Operational consequences:

-

Evidence Required

ClaimEvidenceOwnerDue Date
Quality improvesEvaluation dataset and score delta
Latency is acceptableLoad test and p95/p99 results
Retrieval is groundedRetrieval eval and citation audit
Tools are safeSecurity/governance review

Failure Modes

Failure ModeDetectionMitigationRehearsal

Review Checklist

Filling Guidance

Write the context in business and engineering terms. A strong context section explains the user workflow, the expected traffic shape, the data classification, the deployment environment, the team constraints, and the reason a decision is needed now. Do not start with a favorite tool. Start with the pressure that the system must survive: latency, cost, compliance, quality, operations, release speed, or integration complexity.

The options table should include at least one credible rejected alternative. For example, when selecting a RAG design, compare naive keyword search, vector-only retrieval, hybrid retrieval, and agentic retrieval. When selecting serving, compare hosted APIs, vLLM, Transformers, and llama.cpp if they are realistic for the workload.
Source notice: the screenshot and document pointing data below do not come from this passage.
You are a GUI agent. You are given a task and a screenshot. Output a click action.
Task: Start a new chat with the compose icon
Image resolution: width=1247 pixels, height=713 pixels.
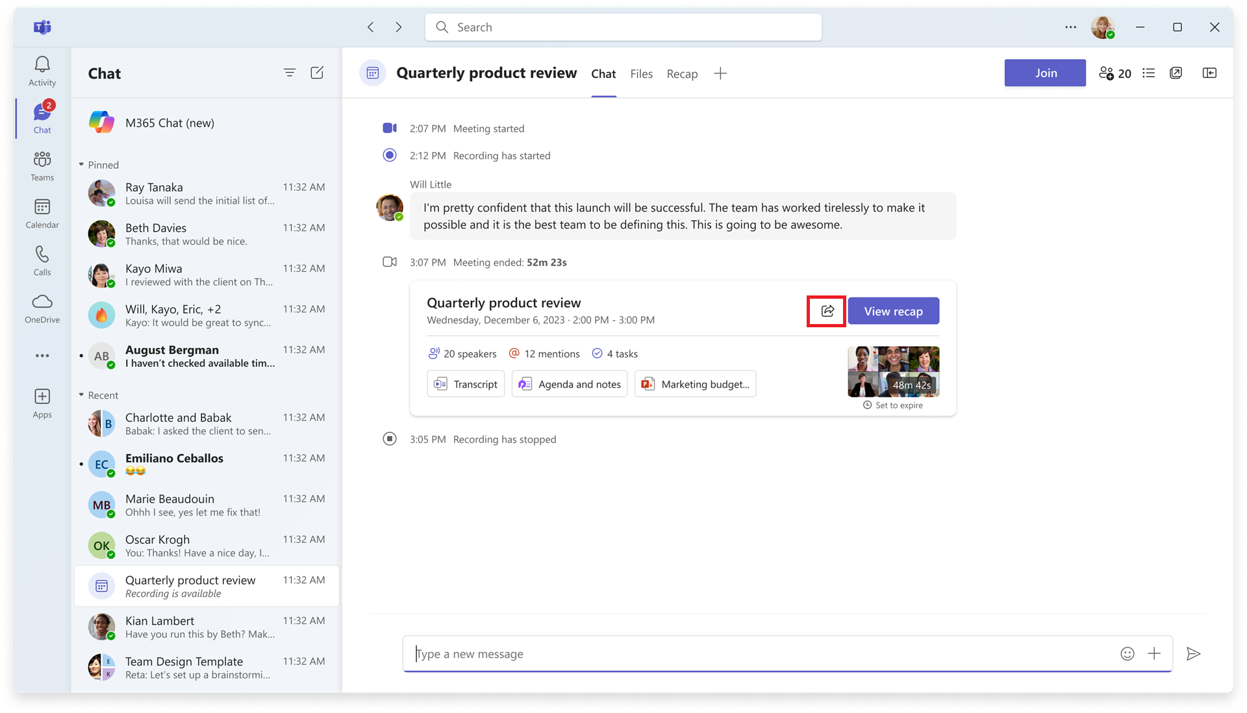[318, 73]
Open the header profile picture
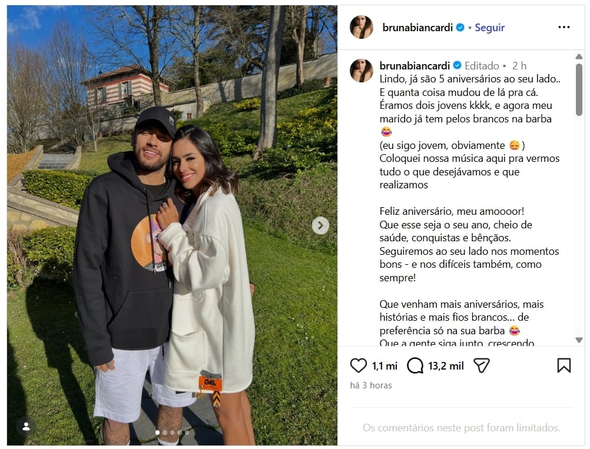Viewport: 590px width, 449px height. pyautogui.click(x=361, y=27)
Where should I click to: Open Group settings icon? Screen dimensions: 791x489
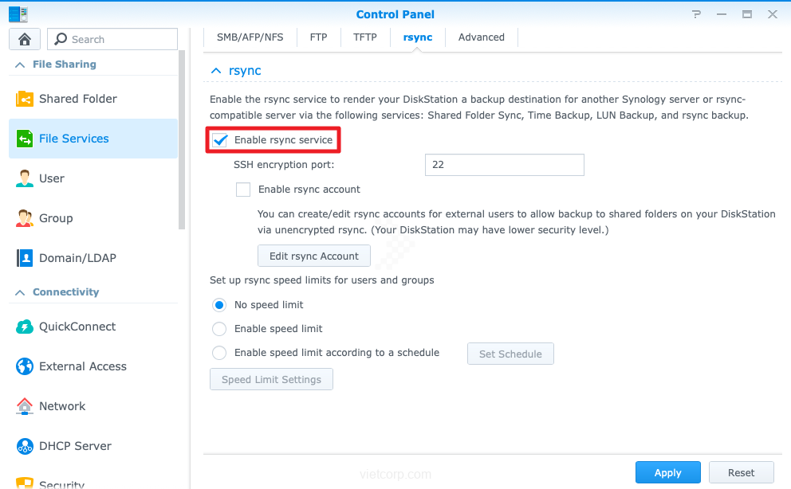(x=25, y=218)
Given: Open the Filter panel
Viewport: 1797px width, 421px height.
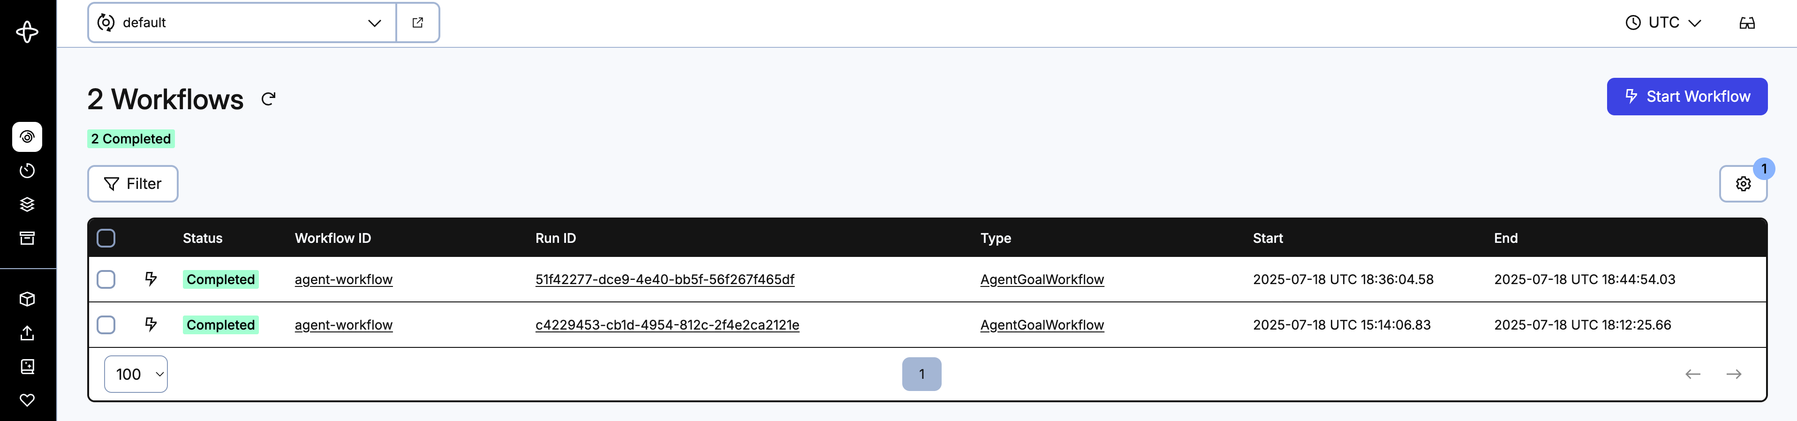Looking at the screenshot, I should point(133,183).
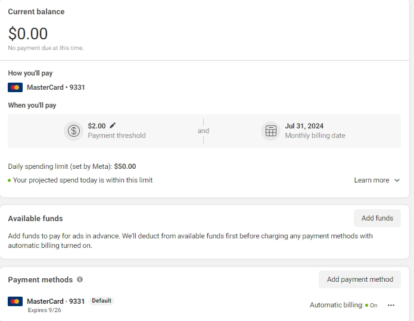Expand the Learn more chevron
Image resolution: width=414 pixels, height=321 pixels.
[397, 180]
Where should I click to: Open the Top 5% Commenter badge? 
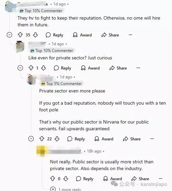(x=61, y=84)
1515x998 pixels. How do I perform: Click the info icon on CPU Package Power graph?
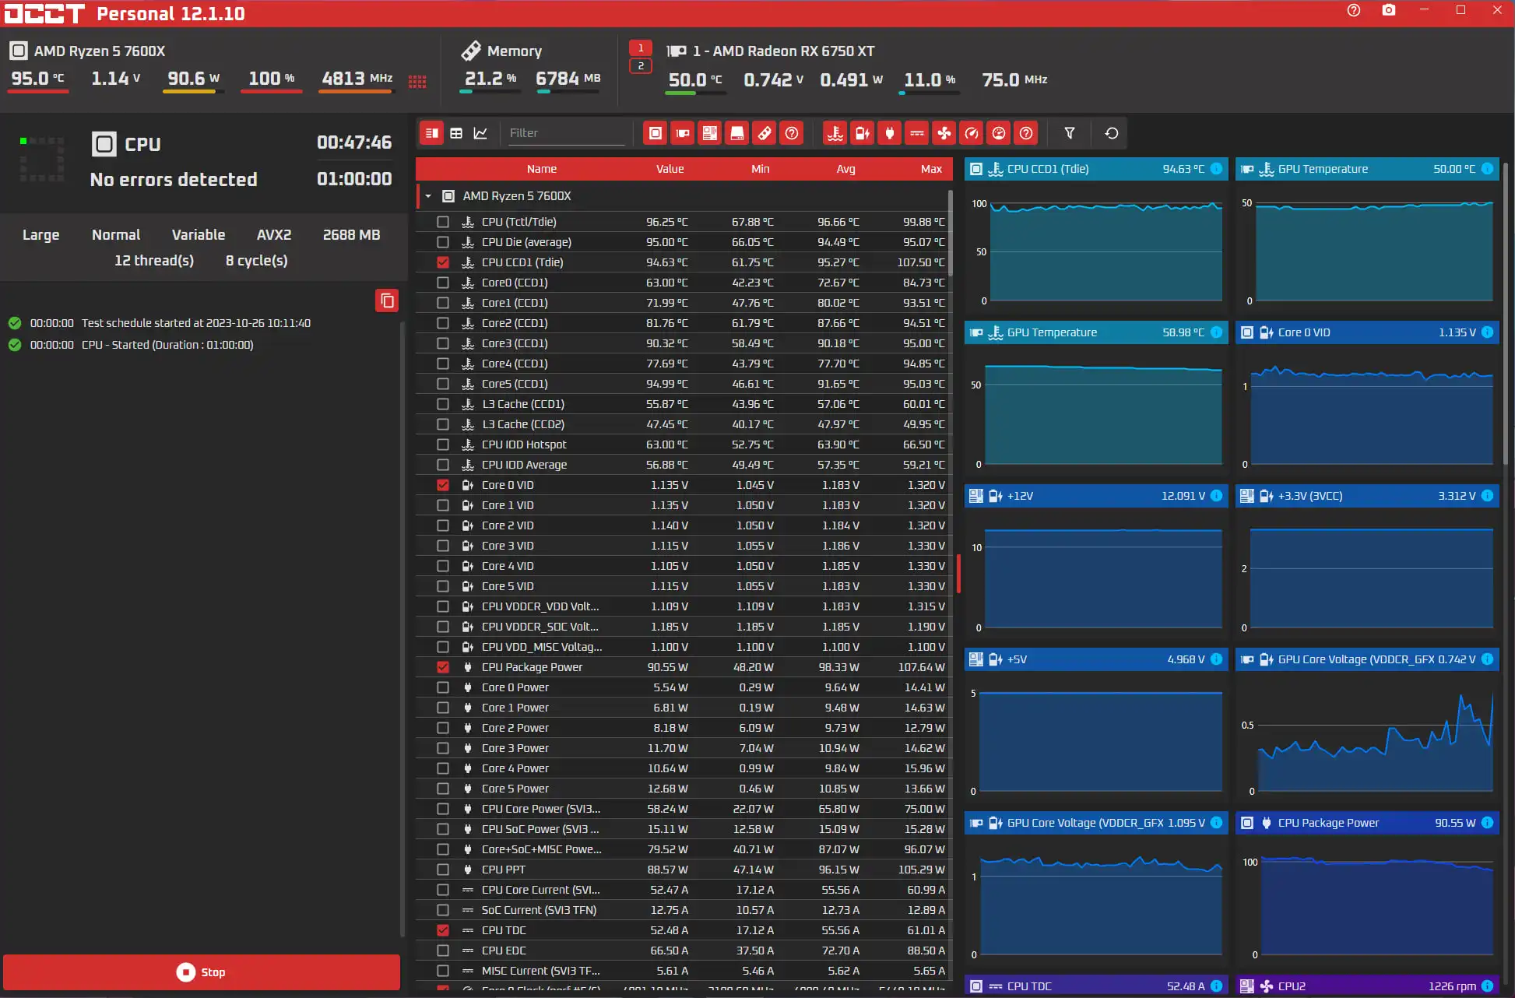pos(1487,823)
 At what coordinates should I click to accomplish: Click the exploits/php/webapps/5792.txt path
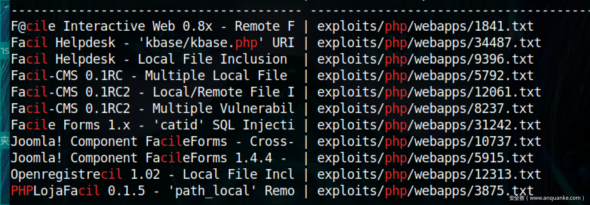tap(425, 76)
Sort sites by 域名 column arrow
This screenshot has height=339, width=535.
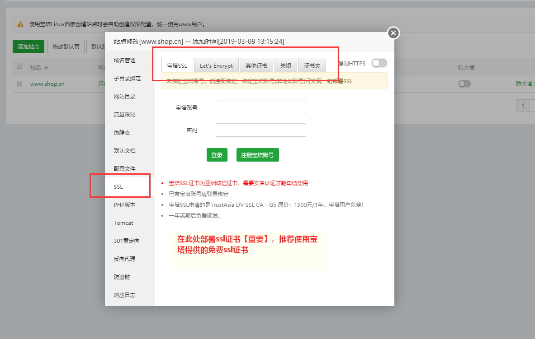46,67
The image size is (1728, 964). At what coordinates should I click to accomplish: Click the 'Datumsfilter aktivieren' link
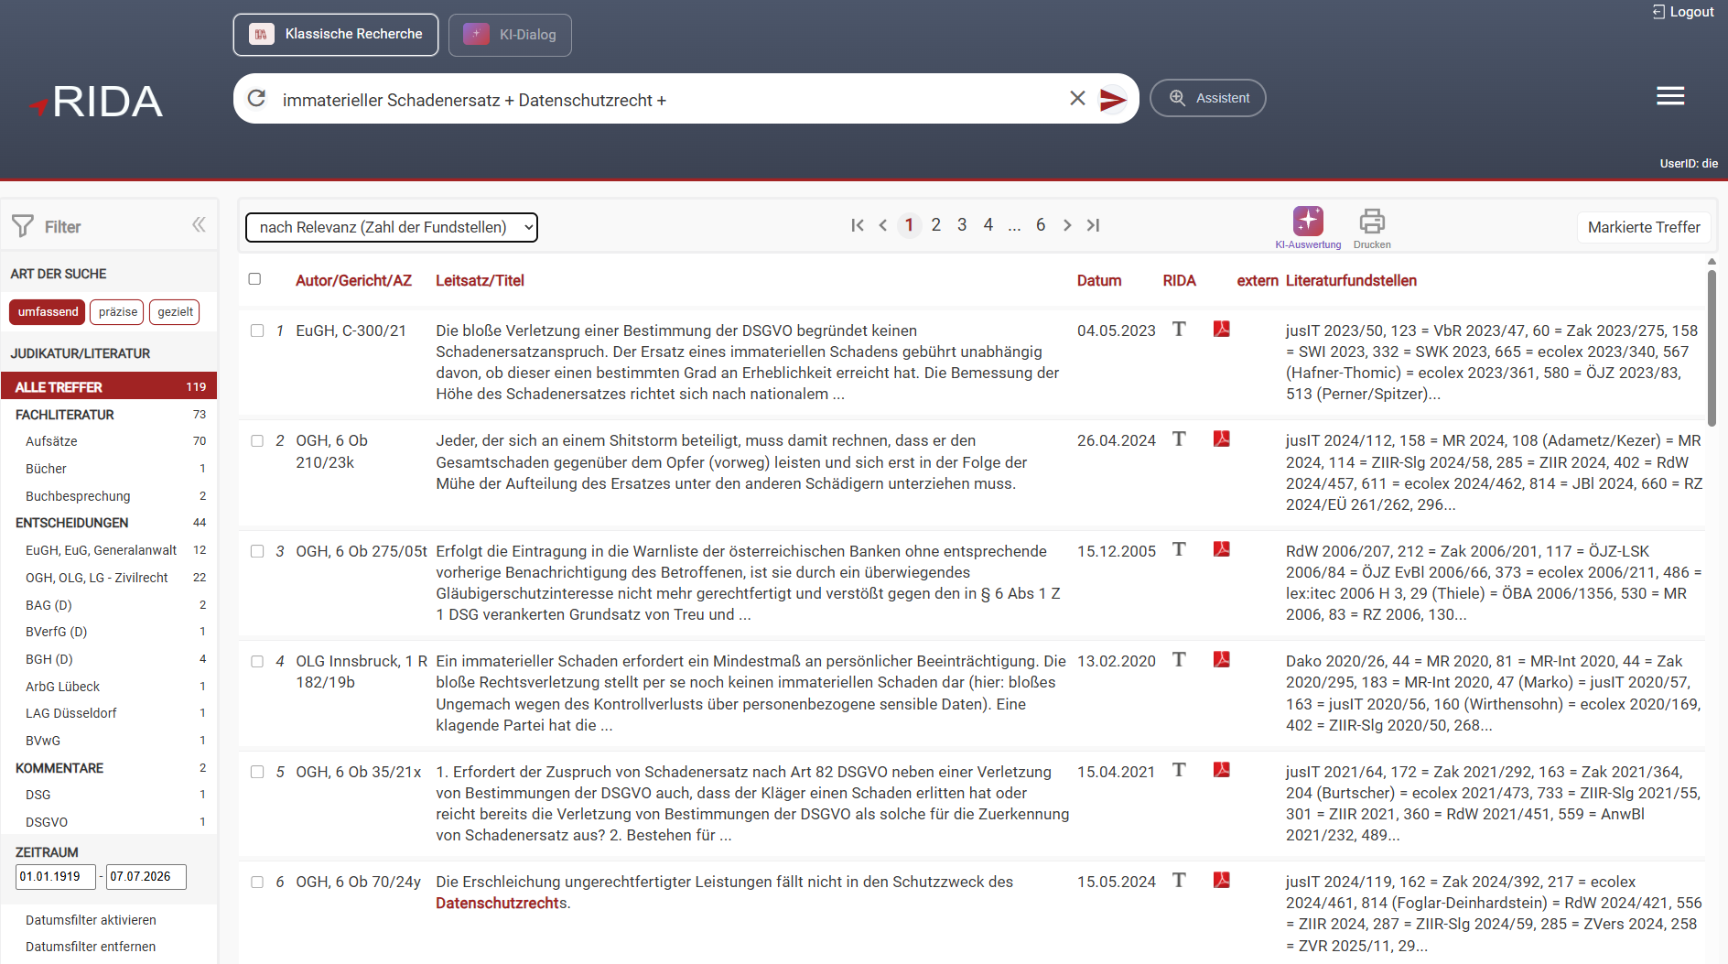pos(91,920)
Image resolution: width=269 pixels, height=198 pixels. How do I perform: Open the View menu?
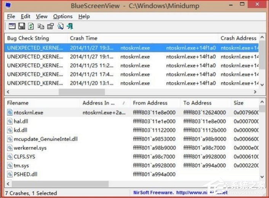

Rejected alternatives should have honest strengths, because a weak comparison makes the final decision look predetermined.

The evidence section is the most important part of the ADR. Every important claim should be testable. Quality claims need evaluation datasets and reviewer criteria. Latency claims need p50, p95, and p99 targets with realistic input and output token distributions. Security claims need control evidence such as least privilege permissions, trace redaction, secret handling, and audit events. Cost claims need usage assumptions and quota limits.

Review Cadence

Review the ADR when the design moves from prototype to pilot, when the workload changes materially, when a model or runtime is replaced, when a production incident exposes a wrong assumption, or when cost and latency drift outside the accepted envelope. Supersede old ADRs rather than editing history. The goal is to preserve architectural reasoning so future engineers can understand why the current design exists.